Consumer prices jumped 8 percent from a year earlier in September after the conflict in Ukraine triggered a ruble selloff, sanctions from the U.S. and European Union, and a retaliatory food import ban from Russia that drove up costs for Russians. Accelerating since President Vladimir Putin’s annexation of Ukraine’s Crimean peninsula in March, Russian inflation has prompted the central bank to raise its benchmark rate three times this year, from 5.5 percent in February.

“The cost-push inflation underway will likely prompt the central bank to preserve its tight stance,” VTB Capital economists Vladimir Kolychev and Daria Isakova said in an e-mailed note. “But given rising tolerance toward elevated inflation, we do not expect additional hikes unless extra shocks take place.”

‘Unpopular’ Increase

The ruble weakened 1 percent to 39.9570 per dollar in Moscow on Oct. 3 and 0.3 percent to 44.4471 against the central bank’s euro-dollar basket. The ruble was little changed versus the dollar today at 39.9500 as of 2:47 p.m. in Moscow after earlier slipping below 40 for the first time.

The central bank may count on the planned seven and 28-day currency repo facility for banks to relieve weakening pressure on the ruble and will “avoid the politically unpopular rate hike,” Anatoliy A Shal, JPMorgan Chase & Co.’s chief Moscow economist, said in a note.

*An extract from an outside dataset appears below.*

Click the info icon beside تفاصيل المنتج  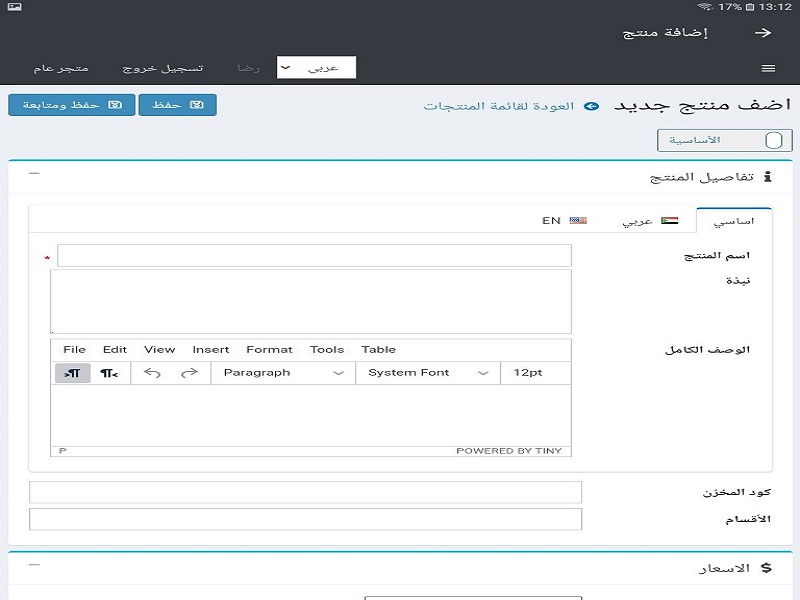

Inflation will probably accelerate to 8.2 percent this year from a previous estimate of 7.5 percent, driven by higher risks from the ruble’s weakness, Oleg Kouzmin, an economist for Russia and the Commonwealth of Independent States with Renaissance Capital Ltd. in Moscow, said in an e-mailed note.

Oil Price

Headline inflation may peak at 9 percent if oil prices stay at $90-$95 per barrel, according to VTB Capital.

Russia, the biggest global oil exporter, relies for half its budget revenue from the sale of oil and natural gas. Brent oil is trading at $91.9 per barrel in London, the lowest level since June 2012.

In response to sanctions targeting Russia’s businessmen, companies and the energy, finance and weapons industries, Putin restricted imports of meat, fish, dairy, fruits and vegetables from the U.S., the EU, Canada, Norway and Australia for a year.

The sanctions have dragged down Russia’s economic growth, with the government estimating a 0.5 percent expansion this year after 1.3 percent in 2013. Prices will continue to increase this month, according to 83 percent of respondents in a Sept. 28 survey by the Public Opinion Foundation.

Russia will clearly miss inflation target of 5 percent of this year, Elvira Nabiullina, the central bank governor, said at an investment forum in Moscow Oct. 2. Policy makers estimate consumer-price growth will be about 8 percent this year, according to Nabiullina.

‘Transitory Shock’

“We don’t think the negative surprise in inflation would turn the central bank back to more hawkish rhetoric: we’ve already heard from the regulator that it saw the food price move as a transitory shock,” Dmitry Polevoy, the chief economist for Russia and the Commonwealth of Independent States at ING, said in an e-mailed note, adding that there’s “plenty of time for any surprises” before the central bank meeting.

The central bank will shift to inflation targeting and a ruble free-float starting next year. Policy makers are targeting 4.5 percent inflation in 2015 and 4 percent inflation in the medium term.

The ruble will “properly start its catching-up” when the central bank tightens policy, Benoit Anne, chief emerging markets strategist at Societe Generale, said by e-mail.